HEPCloud / decisionengine

HEPCloud Decision Engine framework
Apache License 2.0
6 stars 25 forks source link

de-client --stop-channel / --start-channel doesn't work in 2.0rc2 #634

Closed StevenCTimm closed 1 year ago

StevenCTimm commented 2 years ago

de-client --stop-channel resource_request took more than an hour and still didn't shut down the channel. This may simply be due to the fact that we are trying to shut down ALL the publishers, there was no data for any of the publishers to have, and they are all configured now to retry a large number of times.

DE 1.7 and earlier had a configurable timeout after which the shutdown of the channel would give up and just kill it. DE 2.0 has it too but it seems to not be working.

Note also that systemctl stop decisionengine also takes much too long, 2-3 minutes on average.

StevenCTimm commented 2 years ago

Some economy of time may be saved by combining the function of several publishers into one. Seven of the nine publishers in the current configuration are just writing to Graphite and that underlying publisher, I believe, has the capacity to publish multiple data blocks within the same call, if configured properly. If it doesn't it ought to be able to be modified to do so.

StevenCTimm commented 2 years ago

It should also be noted that although the nominal reason for trying to run all the publishers at shutdown time is to de-advertise the decision engine classads from the factory, that functionality is not working either at the moment. (this was a very hard problem that was at one point solved).

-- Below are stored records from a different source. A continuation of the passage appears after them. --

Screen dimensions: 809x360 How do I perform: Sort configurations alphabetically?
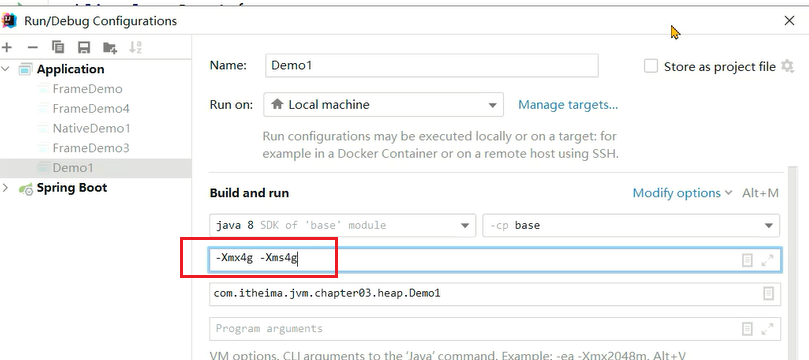(x=135, y=47)
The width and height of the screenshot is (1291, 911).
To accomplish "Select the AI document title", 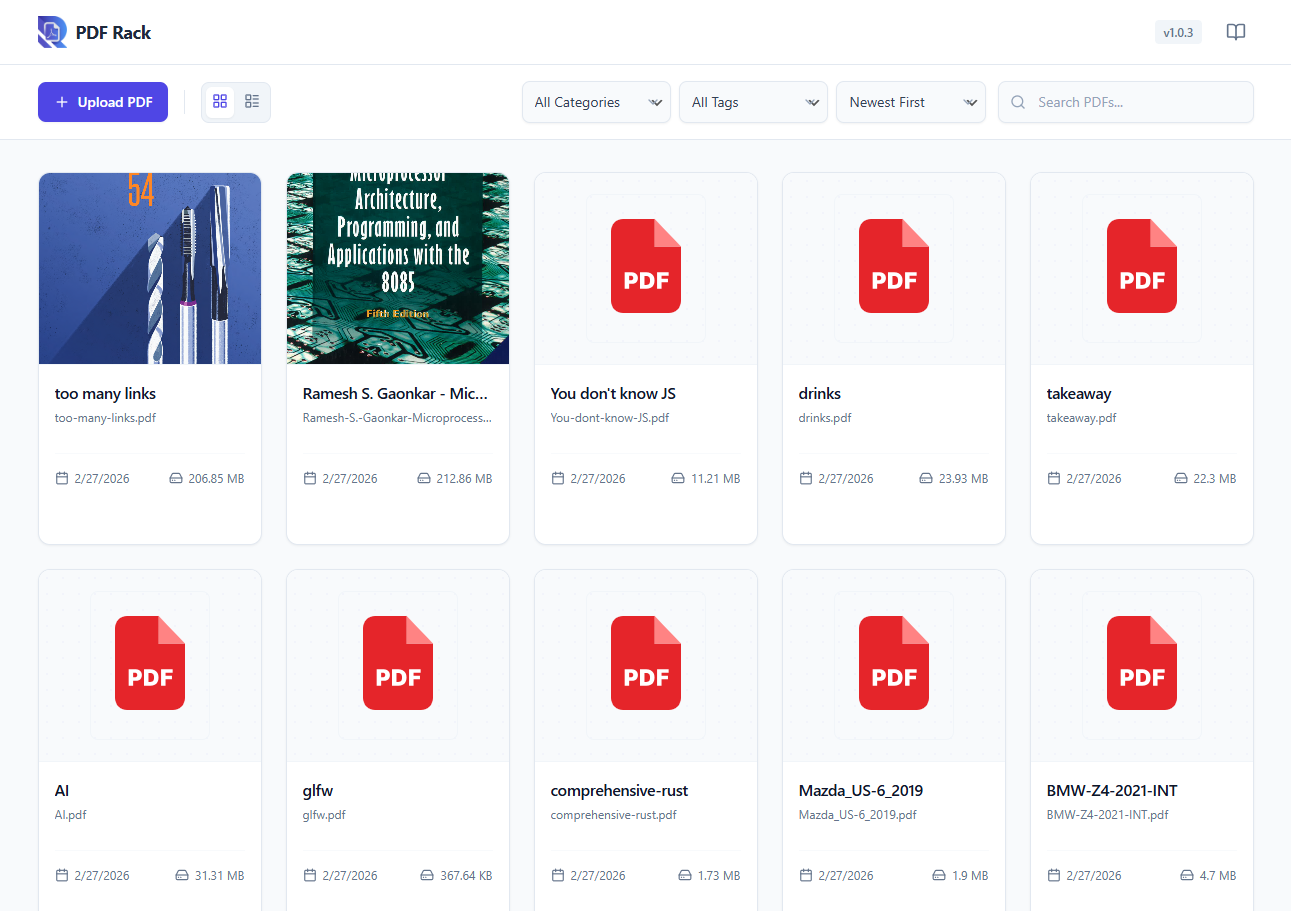I will (x=62, y=790).
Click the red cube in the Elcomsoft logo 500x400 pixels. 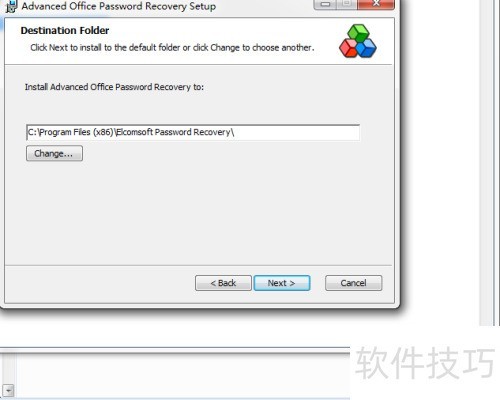(348, 48)
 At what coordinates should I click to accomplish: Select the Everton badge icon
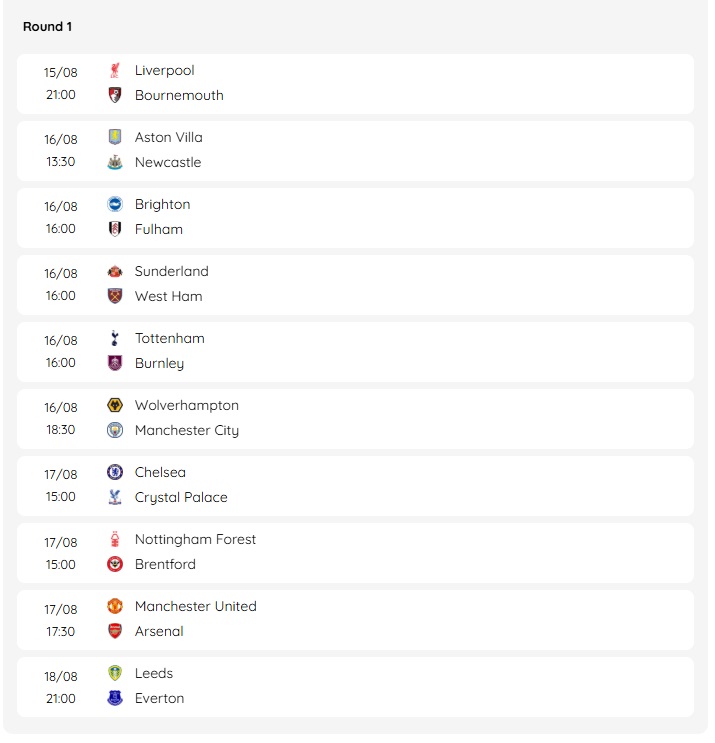115,698
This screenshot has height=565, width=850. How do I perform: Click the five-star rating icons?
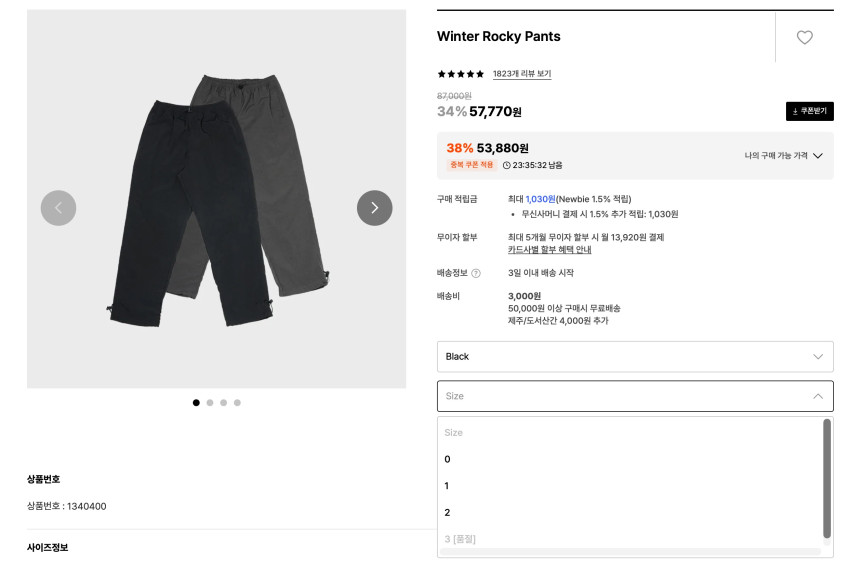[x=461, y=74]
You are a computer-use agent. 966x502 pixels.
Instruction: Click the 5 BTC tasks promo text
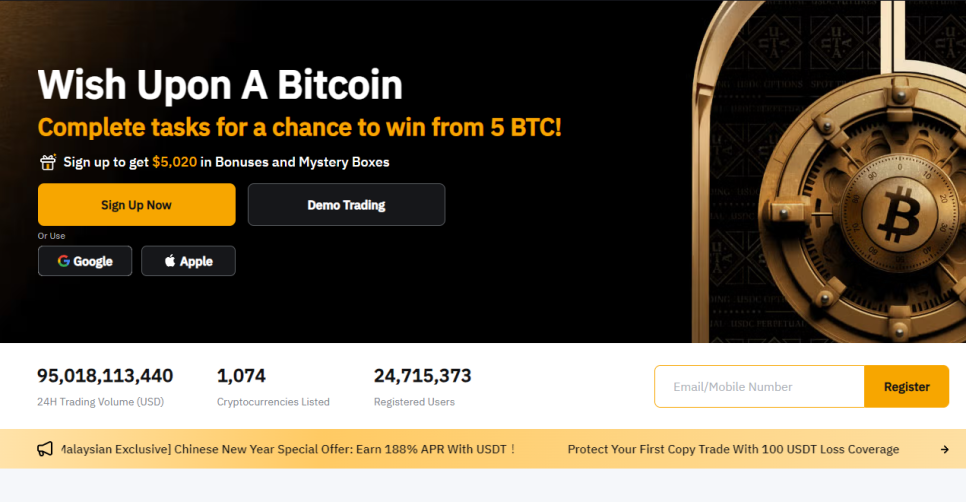pyautogui.click(x=299, y=128)
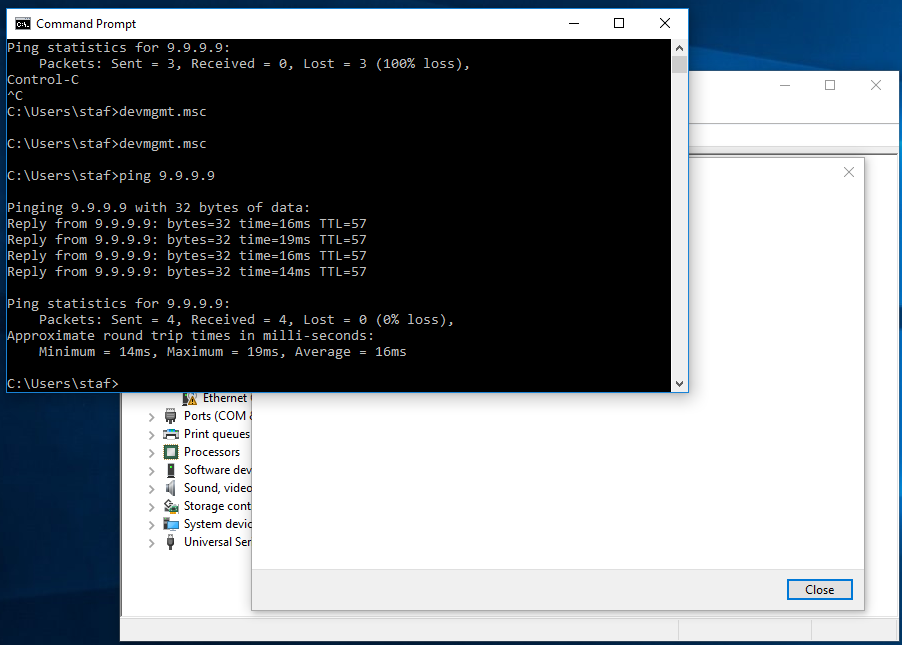902x645 pixels.
Task: Click the Storage controllers icon
Action: tap(170, 506)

The classads persist even though the long shutdown is happening.

knoepfel commented 2 years ago

@StevenCTimm, after doing some digging, I think part of the problem is that the behavior of --stop-channel was changed in DE 1.6.0 to always perform a clean shutdown of the channel. If the desire is to just kill the channel after so many seconds, then --kill-channel should be used instead. From de-client -h:

$ de-config -h
...
Channel-specific options:
  --start-channels      start all channels
  --stop-channels       stop all channels
  --start-channel <channel name>
  --stop-channel <channel name>
                        Attempt clean shutdown of channel.
  --kill-channel <channel name>
                        Same as --stop-channel, except the channel process
                        will be killed once the server's configured shutdown
                        timeout window is exceeded
  -f, --force           May be used with --kill-channel to immediately kill
                        the channel process
  --timeout <seconds>   May be specified with --kill-channel to override the
                        DE server's configured timeout window or max time to
                        wait for --block-while.
...

This doesn't address all of the issues that have been reported here, but it should explain the behavior for some of them.

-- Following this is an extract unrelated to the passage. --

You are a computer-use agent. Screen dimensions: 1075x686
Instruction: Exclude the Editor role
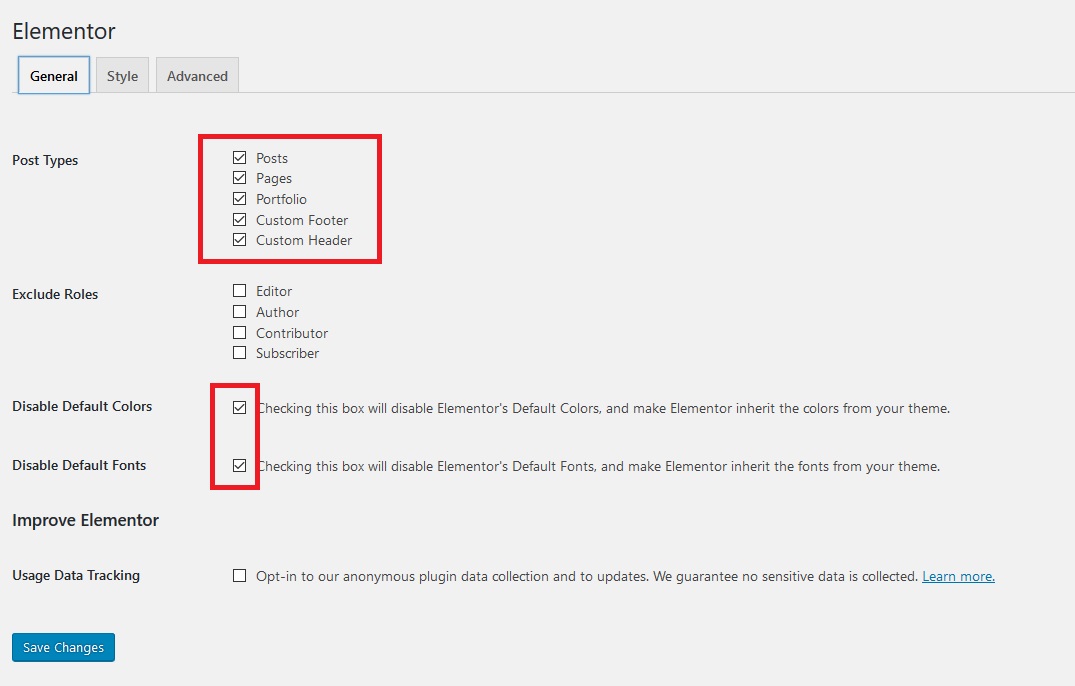click(239, 291)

knoepfel commented 2 years ago

Ah...the reason systemctl stop decisionengine is taking so long is because the default timeout of 10 seconds is being applied to each source in addition to the channel. We'll have to fix that.

knoepfel commented 2 years ago

PR #636 should address the issue of systemctl stop decisionengine taking 2-3 minutes.

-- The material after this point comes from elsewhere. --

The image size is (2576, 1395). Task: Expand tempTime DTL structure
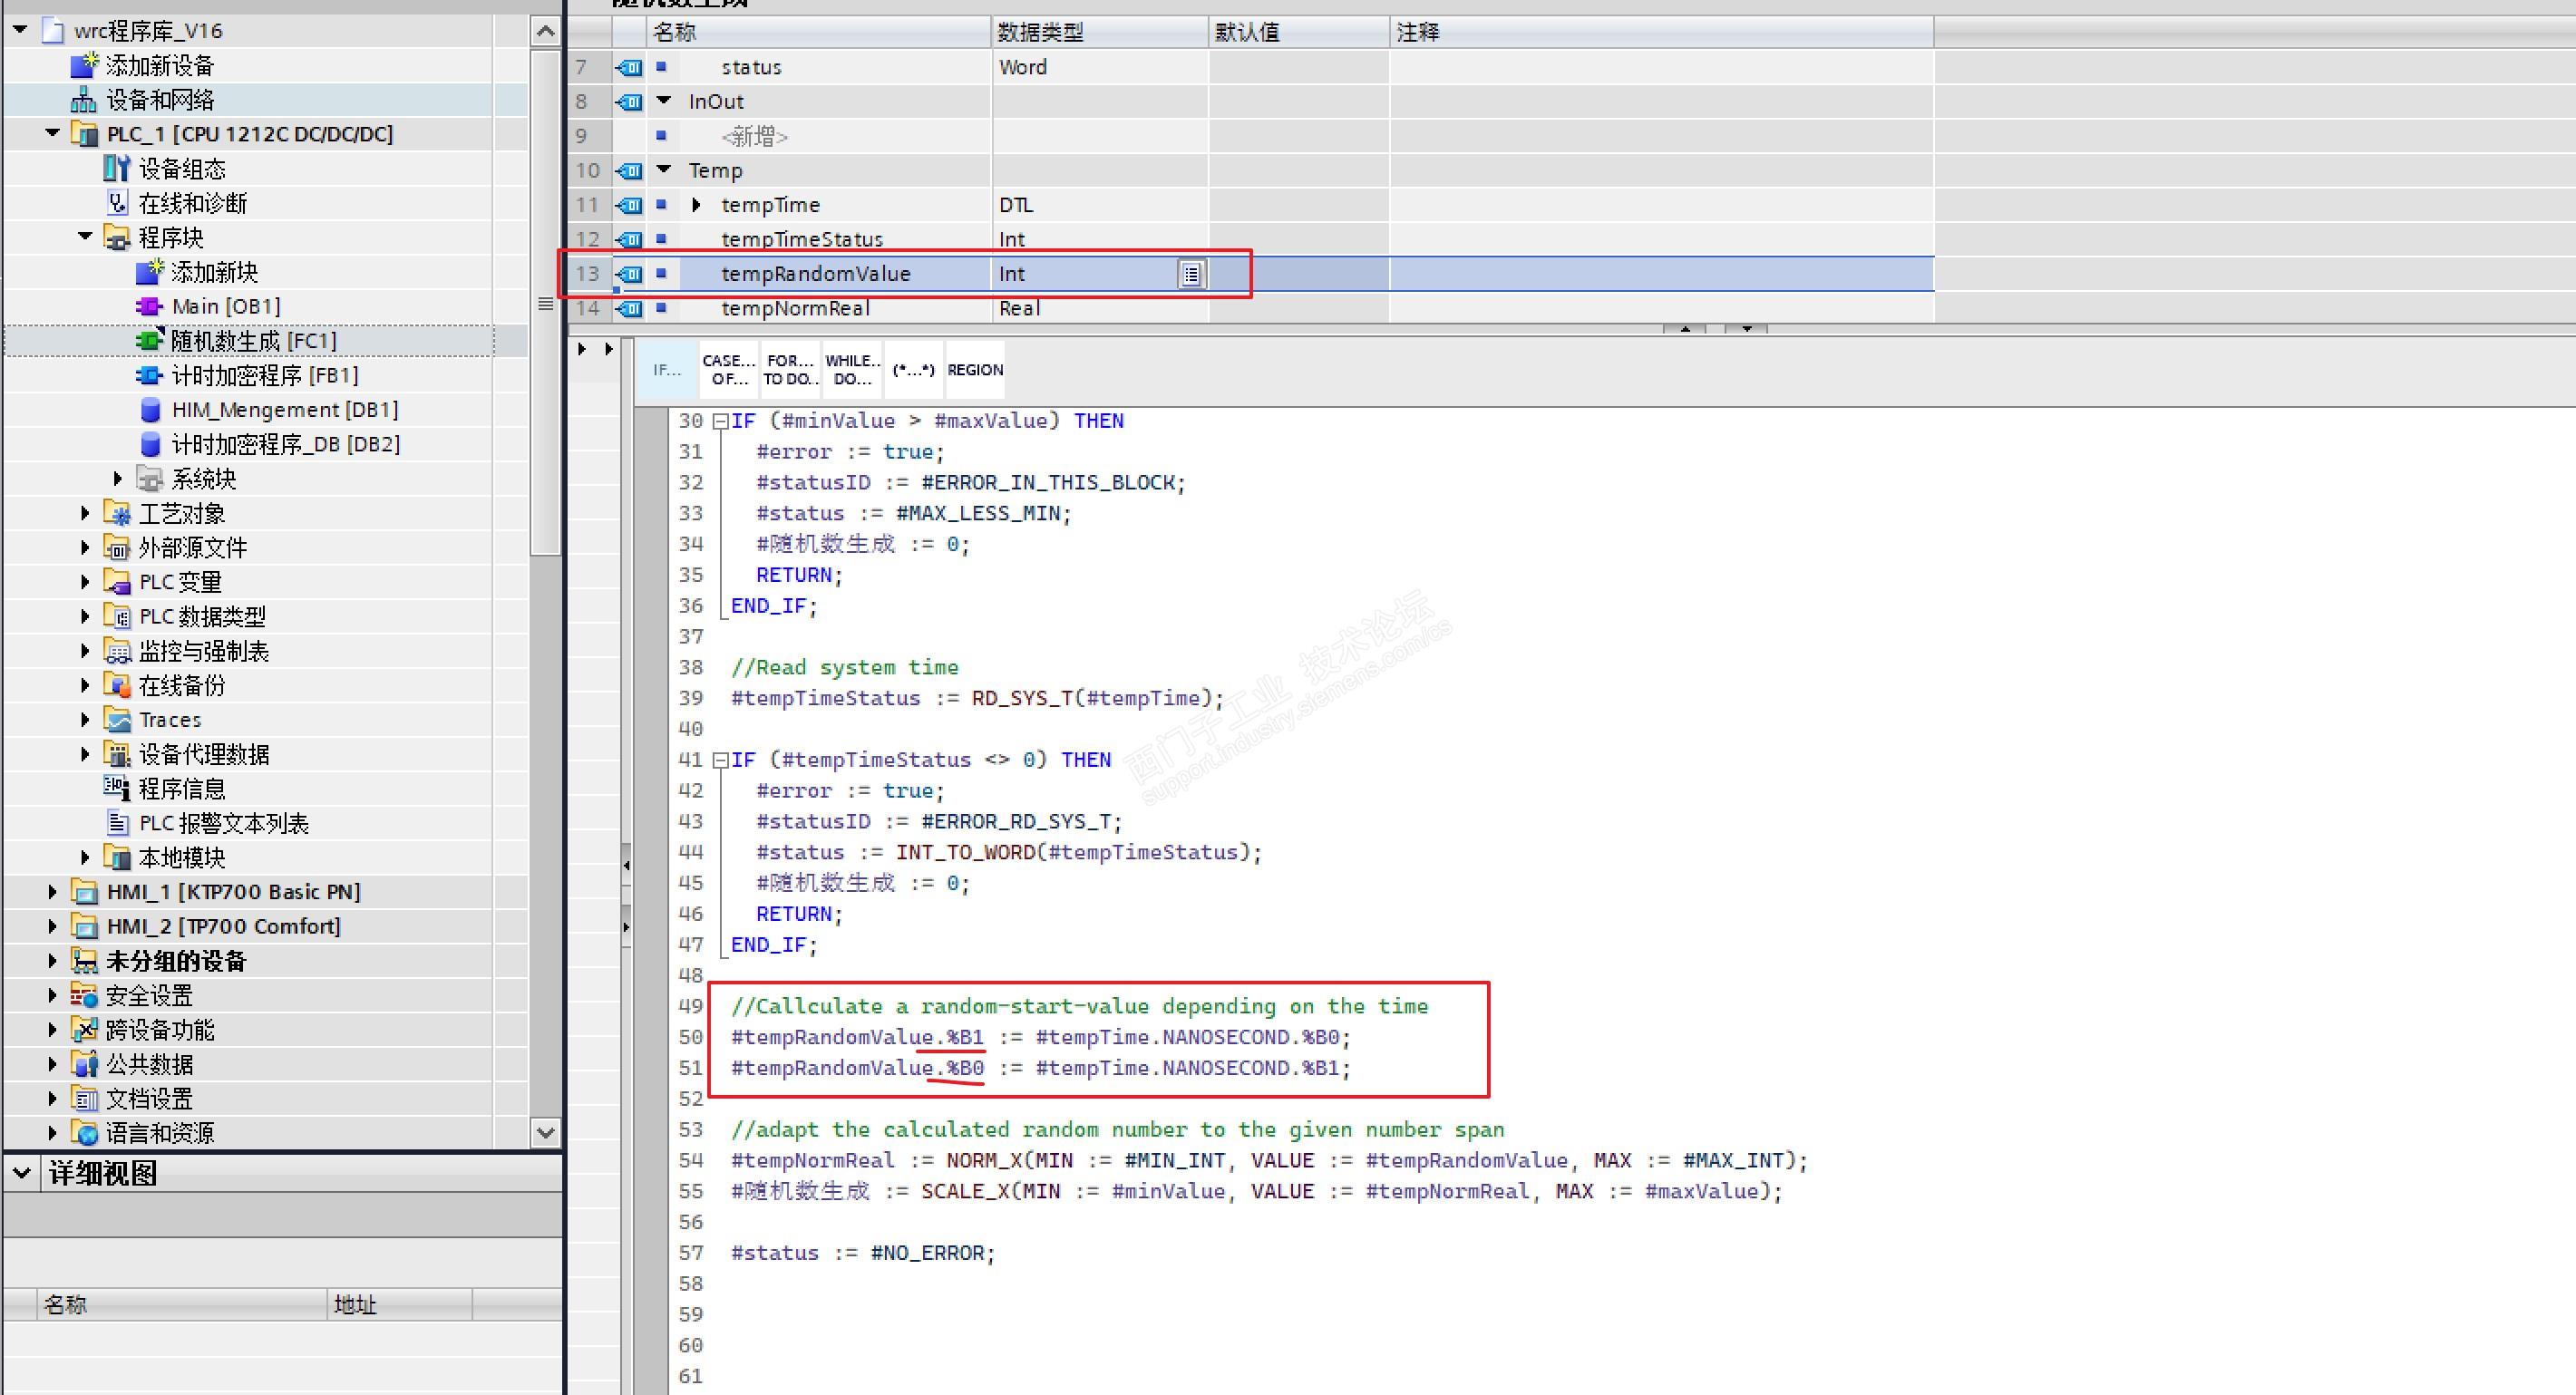coord(697,205)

StevenCTimm commented 2 years ago

The initial problem, namely that de-client --stop-channel ; de-client --start-channel, didn't work, is still the case. systemctl stop decisionengine still also takes far too long (about 2 minutes)

knoepfel commented 2 years ago

@StevenCTimm, did you see my comment above re. --stop-channel vs. --kill-channel? Also, --start-channel will block until the channel is STEADY. What is the desired behavior?

Surprised to see that systemctl stop decisionengine is still taking 2 minutes. That should have been addressed with #636, but may have to check that.

StevenCTimm commented 2 years ago

this is now addressed in PR 648 as soon as that is merged and in a release we should be good.